Many projects at a similar stage address this by adopting a more
formal way to describe, socialize and shepherd enhancements to their
platforms. Today, new features are often discussed via an umbrella
jira, which may have an attached design document. There are a number
of issues with this approach. The design documents vary in format and
quality, and are often reviewed by a limited audience. They aren't
version controlled. Sometimes the proposal is only partially
specified. Jiras are often ignored. Understanding a proposal and it's
implications through a series of threads in the jira comments is
difficult. It's hard for contributors and users to find these
top-level jiras and follow their status.

I'd like to propose that core Hadoop adopts something similar to
Python's PEP (Python Enhancement Proposal) [1]. A "HEP" would be a
single primary mechanism for proposing new features, incorporating
community feedback, and recording decisions. The author of the HEP
would be responsible for building consensus and moving the feature
forward. Similarly, some subset of the community would be responsible
for reviewing HEPs in a timely manner and identifying missing pieces
in the proposal. Discussion would occur before patches showed up on
jira. People interested in the core Hadoop roadmap could keep an eye
on the HEPs without the overhead of following jira traffic.

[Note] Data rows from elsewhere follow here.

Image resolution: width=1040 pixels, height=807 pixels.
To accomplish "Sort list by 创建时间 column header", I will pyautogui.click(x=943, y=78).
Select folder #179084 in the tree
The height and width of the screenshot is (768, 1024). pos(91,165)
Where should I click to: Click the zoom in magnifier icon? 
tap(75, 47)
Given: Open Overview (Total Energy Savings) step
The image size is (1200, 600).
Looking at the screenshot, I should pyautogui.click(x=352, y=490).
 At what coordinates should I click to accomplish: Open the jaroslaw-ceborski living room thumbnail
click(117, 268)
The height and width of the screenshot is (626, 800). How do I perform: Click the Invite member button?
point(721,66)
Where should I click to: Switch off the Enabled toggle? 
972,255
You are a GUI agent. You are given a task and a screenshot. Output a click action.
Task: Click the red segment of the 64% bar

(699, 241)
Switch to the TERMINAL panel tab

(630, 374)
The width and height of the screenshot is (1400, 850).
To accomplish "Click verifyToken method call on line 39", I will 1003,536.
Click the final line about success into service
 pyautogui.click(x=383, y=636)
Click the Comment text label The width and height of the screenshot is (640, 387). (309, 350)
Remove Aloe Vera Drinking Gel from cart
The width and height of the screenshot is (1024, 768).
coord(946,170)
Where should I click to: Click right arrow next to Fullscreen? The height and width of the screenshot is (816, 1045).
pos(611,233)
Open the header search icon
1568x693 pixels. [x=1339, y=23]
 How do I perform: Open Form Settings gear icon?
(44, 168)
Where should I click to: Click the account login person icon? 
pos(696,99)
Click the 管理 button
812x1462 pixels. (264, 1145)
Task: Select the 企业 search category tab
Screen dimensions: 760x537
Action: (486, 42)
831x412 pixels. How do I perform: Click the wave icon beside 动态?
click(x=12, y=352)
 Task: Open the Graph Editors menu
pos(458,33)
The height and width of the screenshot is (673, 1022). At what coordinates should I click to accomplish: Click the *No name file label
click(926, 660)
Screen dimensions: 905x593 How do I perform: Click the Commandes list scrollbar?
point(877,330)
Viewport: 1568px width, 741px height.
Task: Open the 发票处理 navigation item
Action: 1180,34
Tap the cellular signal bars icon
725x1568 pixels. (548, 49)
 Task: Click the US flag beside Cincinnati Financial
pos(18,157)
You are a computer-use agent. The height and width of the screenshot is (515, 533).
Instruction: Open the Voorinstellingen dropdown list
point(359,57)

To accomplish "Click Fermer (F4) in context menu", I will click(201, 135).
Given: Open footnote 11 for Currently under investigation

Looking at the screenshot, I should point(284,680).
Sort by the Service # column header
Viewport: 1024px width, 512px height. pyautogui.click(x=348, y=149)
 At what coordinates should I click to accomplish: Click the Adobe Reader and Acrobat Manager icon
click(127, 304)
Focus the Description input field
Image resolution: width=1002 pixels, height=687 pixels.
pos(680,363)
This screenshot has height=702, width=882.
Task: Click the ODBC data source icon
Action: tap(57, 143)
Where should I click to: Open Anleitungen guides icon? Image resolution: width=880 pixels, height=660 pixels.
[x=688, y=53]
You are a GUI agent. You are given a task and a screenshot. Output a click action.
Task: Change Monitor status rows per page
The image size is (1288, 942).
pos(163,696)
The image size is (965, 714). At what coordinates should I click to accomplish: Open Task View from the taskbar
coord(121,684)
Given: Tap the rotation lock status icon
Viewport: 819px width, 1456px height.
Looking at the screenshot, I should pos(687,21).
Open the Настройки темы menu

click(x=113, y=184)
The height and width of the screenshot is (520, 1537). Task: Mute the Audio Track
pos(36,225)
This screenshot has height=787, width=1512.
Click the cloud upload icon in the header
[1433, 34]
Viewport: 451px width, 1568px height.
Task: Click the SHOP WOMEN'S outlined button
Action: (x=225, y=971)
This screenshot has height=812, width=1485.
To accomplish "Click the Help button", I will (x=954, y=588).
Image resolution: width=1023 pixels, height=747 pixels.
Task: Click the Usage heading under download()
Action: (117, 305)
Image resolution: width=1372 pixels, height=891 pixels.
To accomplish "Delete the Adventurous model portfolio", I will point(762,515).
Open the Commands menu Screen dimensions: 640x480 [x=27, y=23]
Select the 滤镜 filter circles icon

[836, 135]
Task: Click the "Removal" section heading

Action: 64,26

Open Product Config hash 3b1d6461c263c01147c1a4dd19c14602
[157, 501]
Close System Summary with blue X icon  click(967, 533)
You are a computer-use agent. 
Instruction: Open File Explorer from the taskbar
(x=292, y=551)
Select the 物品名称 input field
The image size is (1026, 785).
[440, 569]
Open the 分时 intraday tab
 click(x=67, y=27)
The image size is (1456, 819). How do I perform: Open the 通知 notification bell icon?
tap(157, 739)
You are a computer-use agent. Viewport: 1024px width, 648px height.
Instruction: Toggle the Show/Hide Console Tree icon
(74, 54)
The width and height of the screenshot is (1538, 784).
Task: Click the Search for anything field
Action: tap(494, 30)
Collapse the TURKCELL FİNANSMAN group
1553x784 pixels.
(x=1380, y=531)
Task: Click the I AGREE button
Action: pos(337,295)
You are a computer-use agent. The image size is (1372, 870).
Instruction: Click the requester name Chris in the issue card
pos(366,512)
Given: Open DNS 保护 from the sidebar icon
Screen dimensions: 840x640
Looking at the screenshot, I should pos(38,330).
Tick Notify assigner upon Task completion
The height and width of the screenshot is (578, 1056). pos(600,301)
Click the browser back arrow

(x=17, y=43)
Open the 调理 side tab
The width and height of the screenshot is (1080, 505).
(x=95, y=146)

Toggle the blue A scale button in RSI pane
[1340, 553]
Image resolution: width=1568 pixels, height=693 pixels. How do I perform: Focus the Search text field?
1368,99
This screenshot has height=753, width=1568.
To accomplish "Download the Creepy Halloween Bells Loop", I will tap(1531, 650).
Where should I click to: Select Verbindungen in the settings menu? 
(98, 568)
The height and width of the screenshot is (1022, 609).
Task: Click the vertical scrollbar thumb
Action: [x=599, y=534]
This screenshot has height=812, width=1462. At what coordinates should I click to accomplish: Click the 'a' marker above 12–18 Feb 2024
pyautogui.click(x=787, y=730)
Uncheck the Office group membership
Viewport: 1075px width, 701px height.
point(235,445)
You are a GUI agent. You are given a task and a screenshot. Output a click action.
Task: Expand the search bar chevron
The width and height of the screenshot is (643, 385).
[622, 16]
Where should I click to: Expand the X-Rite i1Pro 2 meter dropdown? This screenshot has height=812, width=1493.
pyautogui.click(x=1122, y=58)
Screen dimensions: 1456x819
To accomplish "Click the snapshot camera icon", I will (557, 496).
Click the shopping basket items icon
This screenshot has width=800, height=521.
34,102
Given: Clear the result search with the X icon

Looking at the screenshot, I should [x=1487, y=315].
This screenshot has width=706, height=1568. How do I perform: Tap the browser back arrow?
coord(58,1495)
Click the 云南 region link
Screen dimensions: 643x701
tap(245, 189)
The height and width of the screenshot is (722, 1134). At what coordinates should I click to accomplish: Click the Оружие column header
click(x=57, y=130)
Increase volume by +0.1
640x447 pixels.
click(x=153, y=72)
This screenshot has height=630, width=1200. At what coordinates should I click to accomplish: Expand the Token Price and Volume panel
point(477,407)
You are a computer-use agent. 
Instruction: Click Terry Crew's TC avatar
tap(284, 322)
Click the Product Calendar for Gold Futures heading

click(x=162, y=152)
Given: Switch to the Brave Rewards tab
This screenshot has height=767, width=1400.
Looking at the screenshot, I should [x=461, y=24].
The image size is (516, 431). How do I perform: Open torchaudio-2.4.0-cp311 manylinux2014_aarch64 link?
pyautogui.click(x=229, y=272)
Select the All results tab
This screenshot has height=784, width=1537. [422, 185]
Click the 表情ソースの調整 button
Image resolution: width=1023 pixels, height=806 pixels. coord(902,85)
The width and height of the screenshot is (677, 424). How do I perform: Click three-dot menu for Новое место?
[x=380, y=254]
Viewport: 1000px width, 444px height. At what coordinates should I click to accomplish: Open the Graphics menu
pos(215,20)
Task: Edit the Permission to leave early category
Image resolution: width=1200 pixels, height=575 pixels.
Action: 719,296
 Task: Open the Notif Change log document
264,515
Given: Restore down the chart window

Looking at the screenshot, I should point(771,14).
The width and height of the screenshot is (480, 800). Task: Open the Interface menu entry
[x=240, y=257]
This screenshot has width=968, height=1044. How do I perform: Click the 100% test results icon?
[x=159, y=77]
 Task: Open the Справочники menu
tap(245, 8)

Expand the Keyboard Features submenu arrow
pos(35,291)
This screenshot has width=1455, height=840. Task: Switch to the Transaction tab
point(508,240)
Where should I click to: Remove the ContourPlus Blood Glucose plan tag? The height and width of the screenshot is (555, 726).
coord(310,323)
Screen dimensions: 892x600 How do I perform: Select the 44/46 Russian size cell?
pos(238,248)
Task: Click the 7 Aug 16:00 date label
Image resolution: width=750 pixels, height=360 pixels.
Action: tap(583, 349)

Why base this on the PEP? The format has proven useful to a
substantial existing project, and I think the workflow is not too
heavy-weight, and well-suited to a community such as ours. That being
said, we could discuss other models (eg Java's JSR).

Before we get into specifics, is this something the community would
like to adopt in some form? Does adapting the PEP and its workflow to
our projects, community and bylaws seem reasonable?